Джеффри? Но тут Алиенора поняла, что дочь говорит о бастарде короля. Он всегда любил этого мальчика, с горечью подумала она.
– Джеффри сражался за него, – продолжала Иоанна. – Он проявил необычайную смелость. Отец сказал… – Ее голос замер, и она покраснела.
– Да? Что он сказал? – попробовала помочь Алиенора.
– Он сказал, что только Джеффри показал себя настоящим сыном, а все остальные его сыновья – бастарды.
– Понятно, – ответила королева. Она очень ясно представляла себе все происходящее.

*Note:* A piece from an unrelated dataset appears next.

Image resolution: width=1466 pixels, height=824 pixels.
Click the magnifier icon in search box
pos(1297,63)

Алиеноре доставляло удовольствие пользоваться свободой в пределах замка, хотя стражники и находились у каждой двери. Как-то раз, проходя через пустой парадный зал, королева заглянула в знаменитую Расписную комнату, названную так по чудесным стенным росписям. Войдя туда, она раскрыла рот от изумления. Потому что на той части стены, которая прежде оставалась пустой, теперь появилась новая обескураживающая роспись: свободно парящий орел на распахнутых крыльях, а за ним – три орленка, тогда как четвертый, самый маленький, сидел на шее родителя и вид у него был такой, будто он в любой момент готов выклевать ему глаза.

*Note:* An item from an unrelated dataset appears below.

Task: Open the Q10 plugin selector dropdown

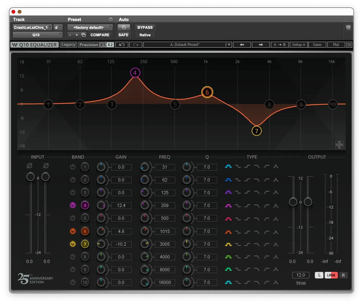Action: pyautogui.click(x=37, y=35)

Алиенора, рассматривавшая роспись, услышала шаги у себя за спиной – пришел Ранульф Гланвиль.
– Простите меня, миледи, но сейчас подадут обед. О, я вижу, вы обратили внимание на новую роспись.
– Ее заказал король?
– Да, миледи.
– Насколько я понимаю, орел – это сам он. Но какой во всем этом смысл?
Ее надзиратель заговорил ровным голосом, явно не получая удовольствия от собственных слов:
– Когда кто-то из нас спросил короля, в чем смысл этой росписи, он сказал, что орлята – это четыре сына, которые и после смерти будут преследовать его.
– Но Иоанн – всего лишь ребенок. Почему он и его сюда включил? – Про остальных Алиенора могла понять, но эта вопиющая глупость повергла ее в ужас.
– Так говорят и некоторые королевские придворные, миледи. Но король ответил, что боится, как бы самый молодой, которого он теперь обнимает с такой любовью, не нанес бы ему однажды самую больную и глубокую рану, переплюнув всех остальных детей.
– Это чепуха! – отрезала Алиенора.
– Нужно знать мысли короля в то время, когда он это говорил, миледи. Он заметил, что враги человеку – домашние его[67].
И не только дети, подумала Алиенора, вспоминая собственную роль в бунте сыновей. Но Иоанн! Иоанн никогда не предаст отца, который так избаловал его, так расточал ему свою любовь.